[Exercise passage]

Nightmare prevalence, nightmare distress, and self-reported psychological disturbance
- PMID: 11902430
Nightmare prevalence, nightmare distress, and self-reported psychological disturbance
Abstract
Study objectives: The relationship between nightmare prevalence, nightmare distress, and self-reported psychological disturbance was assessed prospectively.
Design: Differences in self-reported psychological disturbance as a function of nightmare prevalence was investigated by MANCOVA's with non-nightmare dreams as the covariate as well as Pearson correlations. The relative contribution of nightmare prevalence and distress to the prediction of psychological disturbance was investigated through multiple regression analyses.
Setting: N/A.
Participants: 116 participants (mean age = 20 years) completed self-report indices of depression, anxiety, dissociation, psychosis-proneness, and a psychiatric symptom checklist and kept a nightmare log for 21 consecutive nights.
Interventions: N/A.

[/Exercise passage]
[Dataset extract]

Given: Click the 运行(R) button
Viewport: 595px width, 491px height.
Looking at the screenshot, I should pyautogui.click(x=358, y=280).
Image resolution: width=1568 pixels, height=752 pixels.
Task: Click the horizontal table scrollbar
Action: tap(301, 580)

[/Dataset extract]

Problems and tasks:
A - According to the nightmare abstract, how many consecutive nights did participants keep a nightmare log?
B - Copy out the stretch of the nightmare abstract from "Design: Differences in" through "Setting: N/A.".
The records have no connection to the nightmare abstract.

Solved tasks:
A - 21 consecutive nights.

B -
Design: Differences in self-reported psychological disturbance as a function of nightmare prevalence was investigated by MANCOVA's with non-nightmare dreams as the covariate as well as Pearson correlations. The relative contribution of nightmare prevalence and distress to the prediction of psychological disturbance was investigated through multiple regression analyses.
Setting: N/A.